[gmpi] Re: Parameters / controls / GMPI event system - refreshment

  • From: Chris Grigg <gmpi-public@xxxxxxxxxxxxxx>
  • To: gmpi@xxxxxxxxxxxxx
  • Date: Fri, 2 Dec 2005 16:16:13 -0800

On Fri, Dec 02, 2005 at 03:23:22PM -0800, Chris Grigg wrote:
 But that doesn't answer the point I was making here, i.e. how does
 the controller know what voice allocation style to use, and isn't
 that dependent on the patch it's trying to play?:

you mena the VPID allocation scheme (host) or the real voice-process allocation scheme (plugin)

Isn't the plug's internal voice allocation scheme relative to VPIDs kind of orthogonal to this? All the plug can do is either obey or ignore VPIDs. This is talking about the case where the plug obeys them.



> >In real life, speaking as a GR-1 user, I'd suggest this needs to be
 >thought of not strictly as a fixed permanent mode of the controller,
 >but instead as some sort of dynamically configurable thing that's
 >somehow tied in with the design of the selected patch -- when
 >controlling something like a vibes patch, it just sounds wrong (and
 >not very often interestingly wrong, usually just wrong wrong) to
 >lose the ring-out of the last note every time you hit a new one
 >(which is what happens with 1-voice-per-string).... if you also
 >want the results to sound right, then you might indeed want the
 >selected patch's preferred way to be able to  back-propagate all the
 >way to the controller.  Don't know how, exactly.

 Any thoughts on that part?  Just because it's potentially ugly to
 solve doesn't mean it's unimportant.

Wouldn't something like ring-out be more akin to reverb? Internal to the plugin it has a separate unit that is tracking the tail. Maybe I just don't know what you're exactly talking about.

Can you clarify for me?

Sure, because what you describe's not it, this is all about voice occupation and how it relates to patch/instrument/sound design. Some voice allocation styles work better with some kinds of patches, other voice allocation styles work better with other kinds of patches.


Consider an imitative vibes patch (or piano with sustain pedal held down, or cymbals), with the controller sending messages using 1-voice-per-note addressing/allocation. At the synth end, the oscillator of the old note continues to run past the time the next note is hit, so it's still occupying a voice. (This is true even if the pedal's not held, it's just that the overlap period is shorter.) More than one voice is consumed in total, even though they were all triggered from the same guitar string on the physical controller side. Select an imitative guitar patch and things go all to hell.

Material |

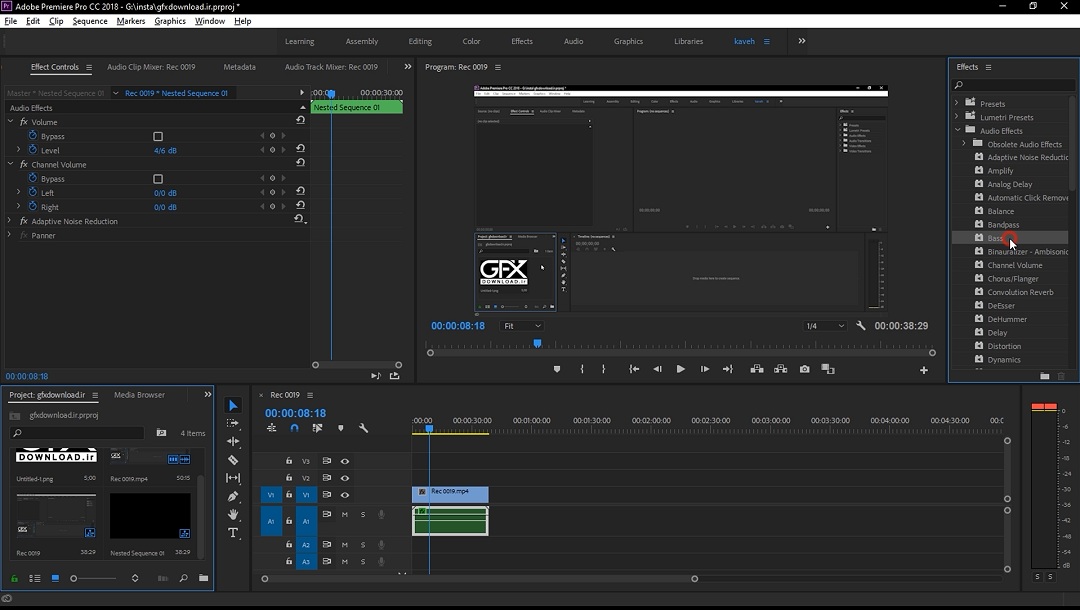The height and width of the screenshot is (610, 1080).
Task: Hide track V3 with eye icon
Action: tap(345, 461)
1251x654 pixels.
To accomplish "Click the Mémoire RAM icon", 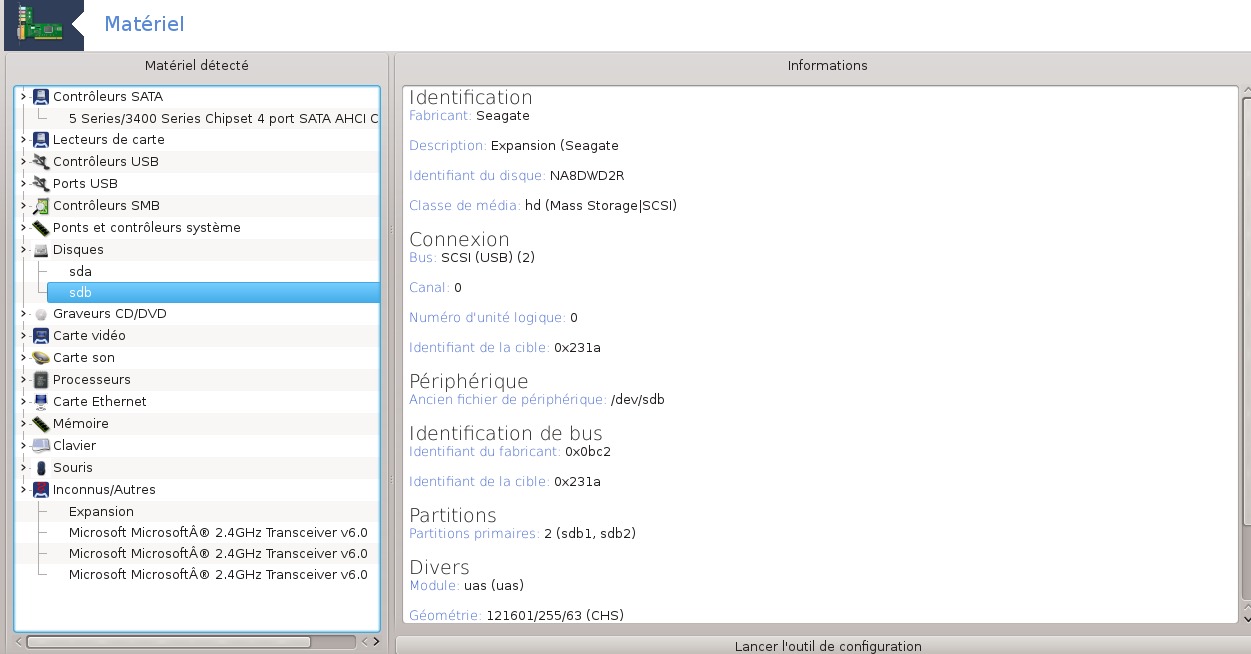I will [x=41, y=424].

--

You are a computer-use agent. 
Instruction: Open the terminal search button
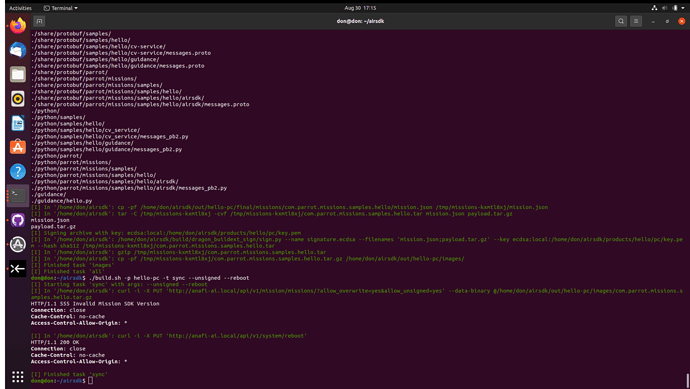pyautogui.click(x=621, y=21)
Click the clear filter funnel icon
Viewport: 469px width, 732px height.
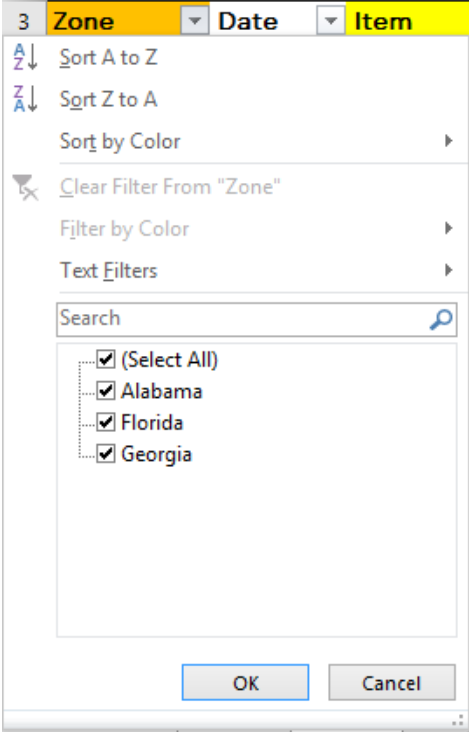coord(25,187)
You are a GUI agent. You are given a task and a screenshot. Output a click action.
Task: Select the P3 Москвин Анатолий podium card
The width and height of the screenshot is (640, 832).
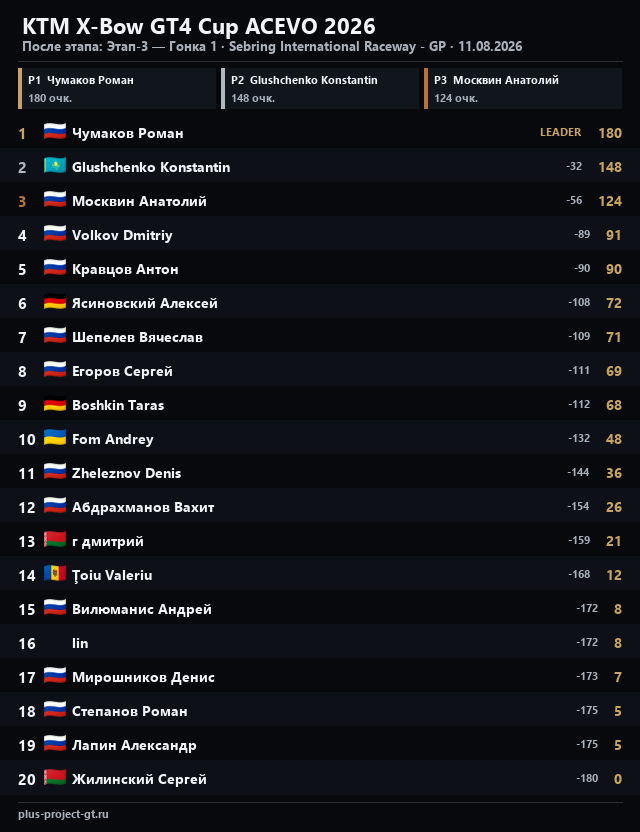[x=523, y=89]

...

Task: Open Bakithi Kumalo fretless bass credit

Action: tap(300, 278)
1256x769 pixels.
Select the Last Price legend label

Problem set |
1. According to the mailing list message, what is lost each time a new note is hit when a vibes patch is controlled with 1-voice-per-string?
2. Retype the mailing list message word for word from "Any thoughts on" to "kinds of patches.".

Responses for each task |
1. The ring-out of the last note.

2.
Any thoughts on that part?  Just because it's potentially ugly to
 solve doesn't mean it's unimportant.

Wouldn't something like ring-out be more akin to reverb? Internal to the plugin it has a separate unit that is tracking the tail. Maybe I just don't know what you're exactly talking about.

Can you clarify for me?

Sure, because what you describe's not it, this is all about voice occupation and how it relates to patch/instrument/sound design. Some voice allocation styles work better with some kinds of patches, other voice allocation styles work better with other kinds of patches.